A flexible, parallel model of natural language generation

This thesis describes a structured connectionist system for natural language generation. 'FIG', short for 'Flexible Incremental Generator', is based on a single network which encodes lexical knowledge, syntactic knowledge, and world knowledge. In the initial state, some nodes representing concepts are sources of activation; this represents the input. Activation flows from these nodes to nodes representing words via the various knowledge structures of the network. When the network settles, the most highly activated word is selected and emitted, activation levels are updated to represent the new current state. This process of settle, emit, and update repeats until all of the input has been conveyed.

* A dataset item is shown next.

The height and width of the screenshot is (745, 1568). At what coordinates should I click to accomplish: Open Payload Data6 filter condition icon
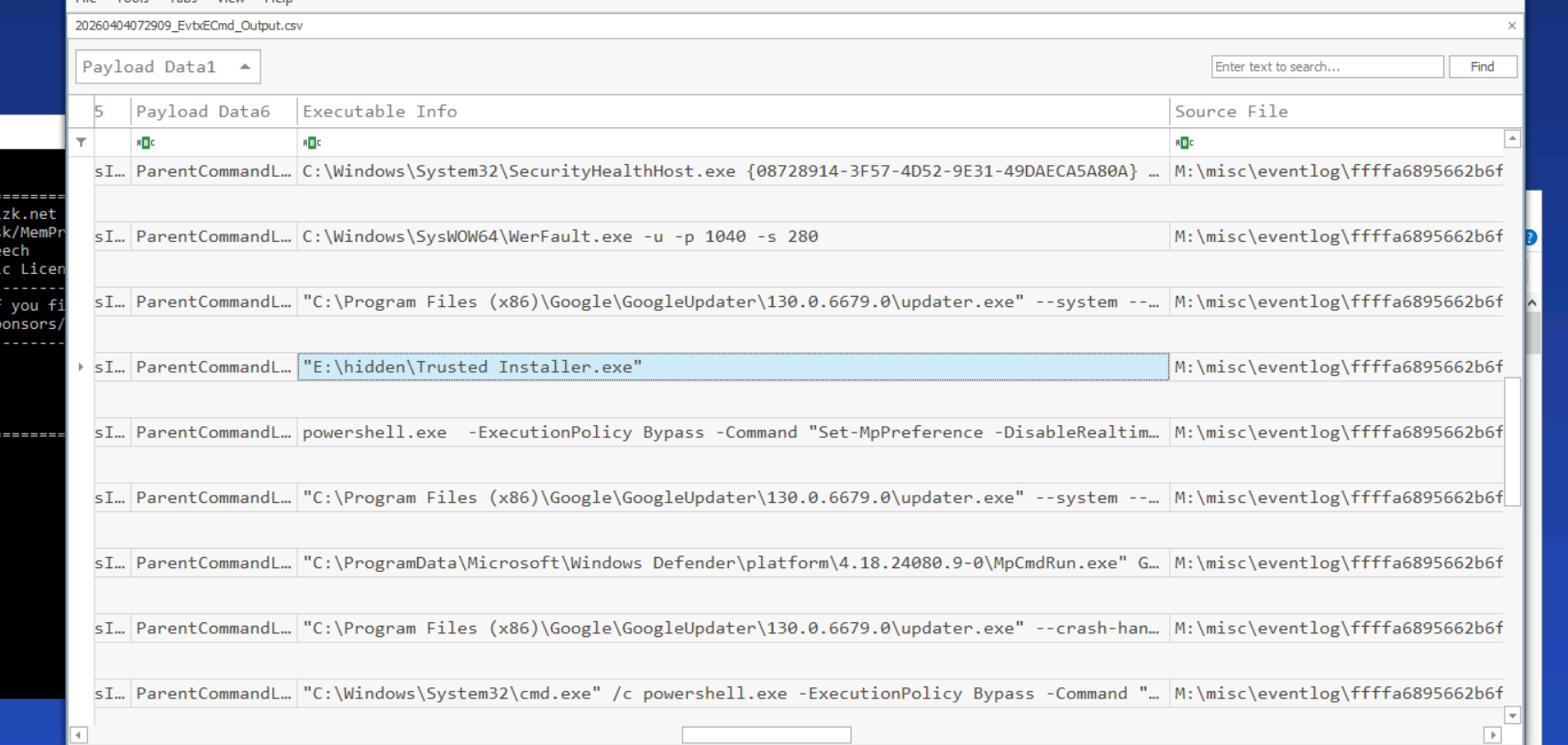coord(146,143)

An utterance is simply the result of successive word choices. Syntactic knowledge is encoded with network structures representing constructions and their constituents. Constituents are linked to words, syntactic categories, relations, and other constructions. Activation flow via these links, and eventually to words, provides for constituency and subcategorization. The links to constituents are gated by 'cursors,' which are updated over time, based on feedback from the words output. This mechanism ensures that words and concepts which are syntactically appropriate become highly activated at the right time, thus causing words to appear in the right order. FIG suggests that the complexity present in most treatments of syntax is unnecessary. For example, it does not assemble or manipulate syntactic structures; constructions affect the utterance only by the activation they transmit, directly or indirectly, to words. Unlike previous generators, FIG handles arbitrarily large inputs, since the number of nodes activated in the initial state makes no difference to its operation; it handles trade-offs among competing goals without additional mechanism, since all computation is in terms of commensurate levels of activation; and it handles interaction among choices easily, since it tends to settle into a state representing a compatible set of choices, due to links among nodes representing such choices. Abstracting from the implementation leads to several design principles for generation, including explicit representation of the current state and pervasive use of parallelism. The design is a weak cognitive model and also points the way to more natural machine translation.